But all that stopped abruptly after the May 16, 1961, coup d’etat by General Park Chung Hee, who declared martial law and banned any contact with the North. Park “blocked the course of history,” Mr. Chun told me, sadly. Memories of Park’s coup were triggered in 1980 when General Chun Doo Hwan seized power in a similar crackdown, driving Chun Sun-tae to be politically active again. Except for his frequent visits to his family in North Korea, he lived in California for the rest of his life. He died there during the last week of June.
Betts Huntley, who died in North Carolina on June 26, served with his wife Martha as a Presbyterian missionary in Gwangju for many years. In May 1980, while working at the Gwangju Christian Hospital as a doctor and a chaplain, he witnessed the massacre by Chun’s Special Forces and the subsequent uprising in which Gwangju citizens liberated their city from the martial law army.
Unlike many foreigners in Gwangju at the time, Rev. Huntley and his wife refused US government pleas to leave the city. Instead, they sheltered people who came to them for safety from the marauding martial law troops. On July 7, Gwangju’s MBC television broadcast a special tribute to the missionary honoring his service to the city.
Rev. Huntley and his wife were the first direct witnesses to the Gwangju Uprising I met. In February 1981, I visited Gwangju at the tail end of a two-month visit to South Korea. I had heard about the Huntleys through missionary friends of my parents in Seoul, and they welcomed me to their home. I spent several days there, and heard first-hand from Rev. Huntley and his wife about huge number of casualties and the terrible wounds caused to Gwangju citizens from bullets, clubs, boots and bayonets.
With that information, I began my quest to discover the truth of what occurred in Gwangju and the role played by the United States in General Chun’s suppression of the uprising. Fifteen years after my visit to the Huntleys, I obtained the collection of declassified US government documents that finally told the true story about the US role.
One of the documents I obtained was a cable from US Ambassador William Gleysteen to the State Department titled “Insider’s Account of Kwangju Riot,” using the false term about the uprising favored by the US government. I instantly recognized the account as the work of Rev. Huntley, even though he was not identified. But it humanized the uprising in ways the US government never did.
In one memorable passage, Rev. Huntley wrote, “What we saw in Gwangju was a demonstration of free people pushed too far. I liken it to the Boston Tea Party.” He added: “The May 18 incident was not communist-inspired or infiltrated or infected.” He knew it was a peoples’ uprising, based on citizens’ demands for justice and democracy (his report is attached in PDF format).
▲ Full text of the document which US Ambassador William Gleysteen sent to the State Department amid the Gwangju Uprising. Title “Insider’s Account of Kwangju Riot”," which was a false term about the uprising, is eyecatching.
Unfortunately, the US government paid little attention to his account. But without the help of Rev. Huntley in 1981, I may never have obtained my documents. I and the citizens of Gwangju therefore owe him a great deal.
Both Chun Sun-tae and Betts Huntley are examples of how ordinary people caught in extraordinary events can influence history. May they both rest in peace.

(Pixel coordinate grounding data)

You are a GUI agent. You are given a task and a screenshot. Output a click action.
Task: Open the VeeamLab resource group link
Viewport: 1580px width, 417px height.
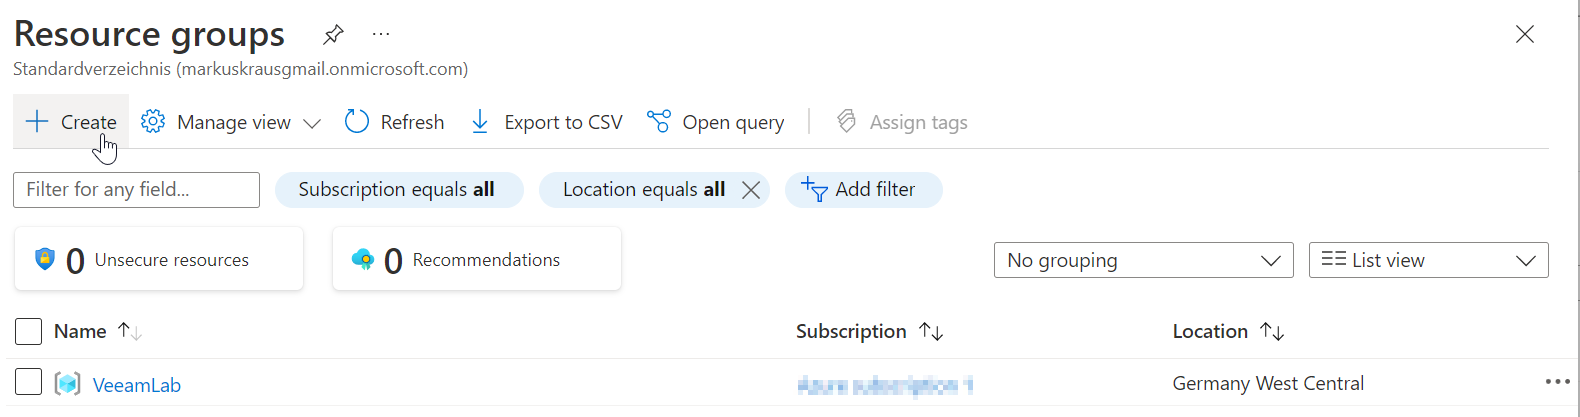tap(137, 385)
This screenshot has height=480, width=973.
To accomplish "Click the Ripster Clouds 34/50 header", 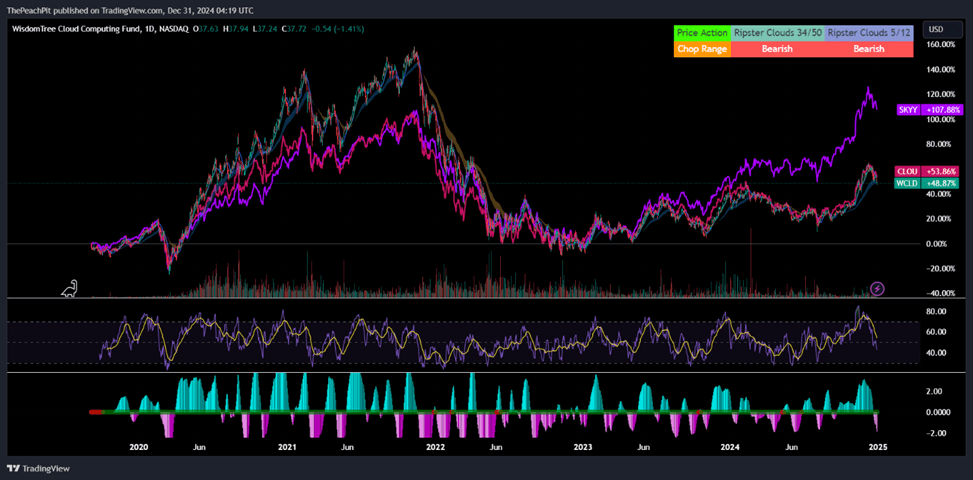I will (777, 33).
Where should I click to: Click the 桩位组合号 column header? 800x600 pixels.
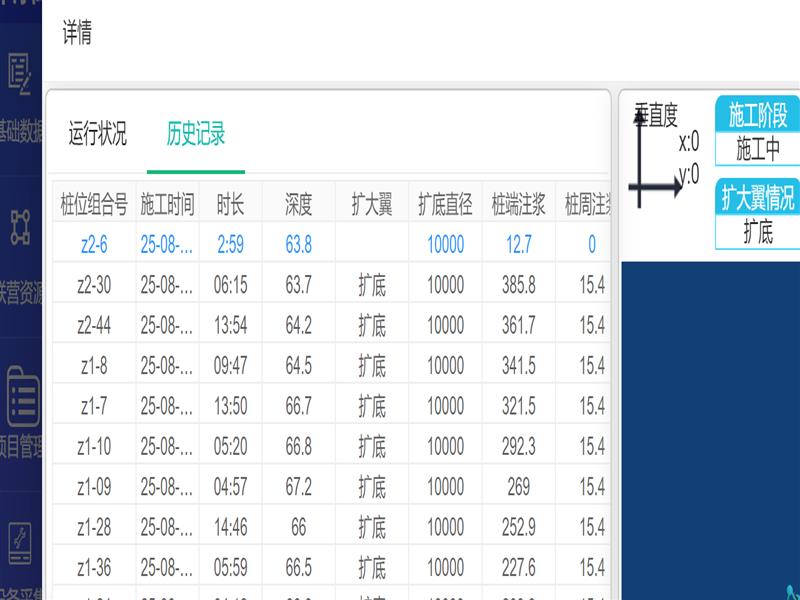(x=94, y=205)
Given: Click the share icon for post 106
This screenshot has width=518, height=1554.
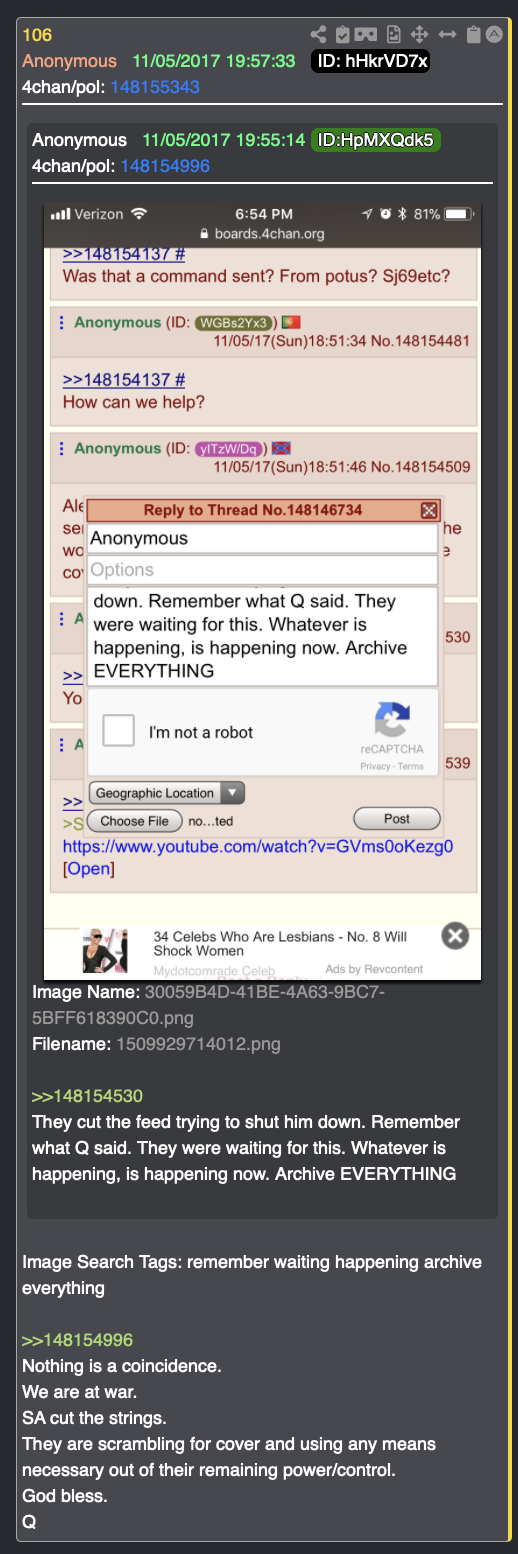Looking at the screenshot, I should (x=319, y=35).
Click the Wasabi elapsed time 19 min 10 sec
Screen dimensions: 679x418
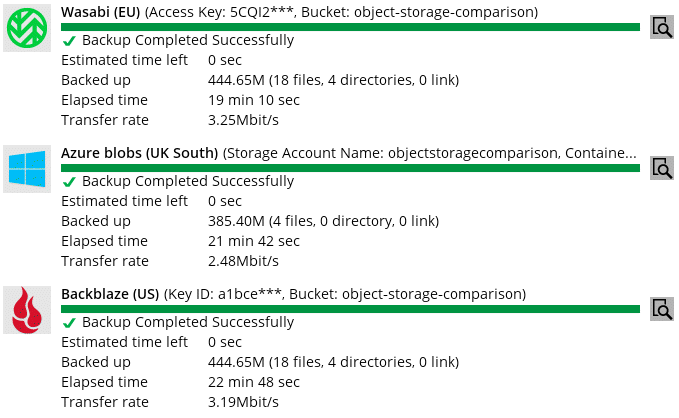click(x=254, y=100)
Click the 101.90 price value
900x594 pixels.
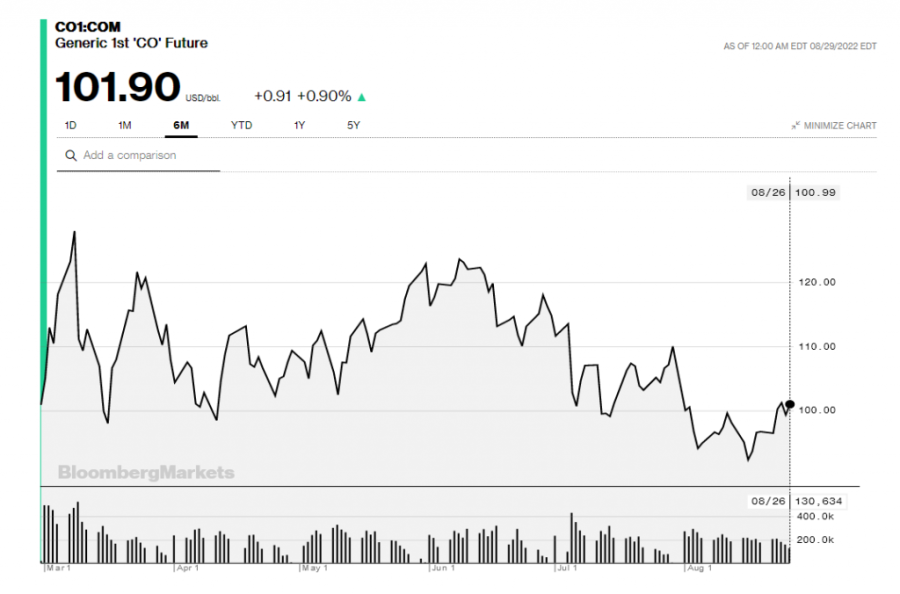pyautogui.click(x=117, y=87)
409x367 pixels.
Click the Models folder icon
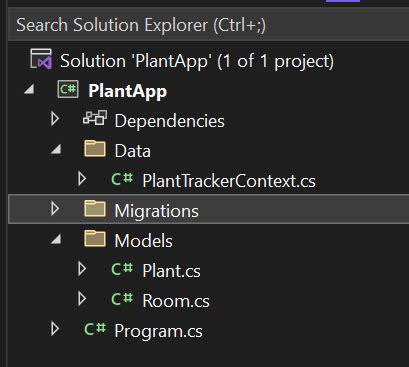tap(95, 239)
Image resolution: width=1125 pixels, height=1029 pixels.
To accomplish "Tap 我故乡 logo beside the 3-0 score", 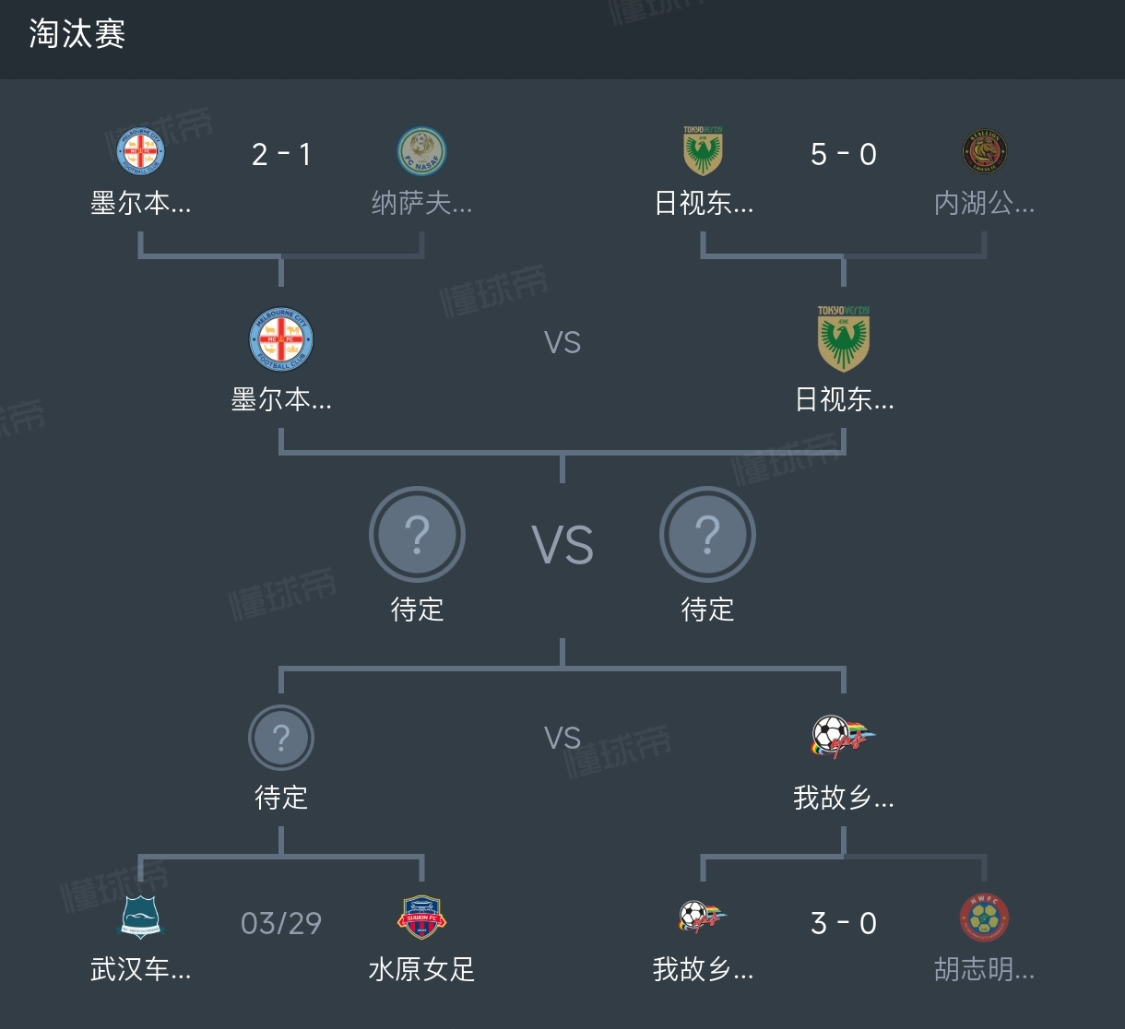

> **EXERCISES TO COMPLETE**
A: According to the text about the Gwangju Uprising, on what date did Betts Huntley die?
B: Rewrite the passage of the text about the Gwangju Uprising from "In one memorable" to "a great deal.", replacing "free people" with "ordinary citizens".

> **YOUR RESPONSES**
A: He died on June 26.

B:
In one memorable passage, Rev. Huntley wrote, “What we saw in Gwangju was a demonstration of ordinary citizens pushed too far. I liken it to the Boston Tea Party.” He added: “The May 18 incident was not communist-inspired or infiltrated or infected.” He knew it was a peoples’ uprising, based on citizens’ demands for justice and democracy (his report is attached in PDF format).
▲ Full text of the document which US Ambassador William Gleysteen sent to the State Department amid the Gwangju Uprising. Title “Insider’s Account of Kwangju Riot”," which was a false term about the uprising, is eyecatching.
Unfortunately, the US government paid little attention to his account. But without the help of Rev. Huntley in 1981, I may never have obtained my documents. I and the citizens of Gwangju therefore owe him a great deal.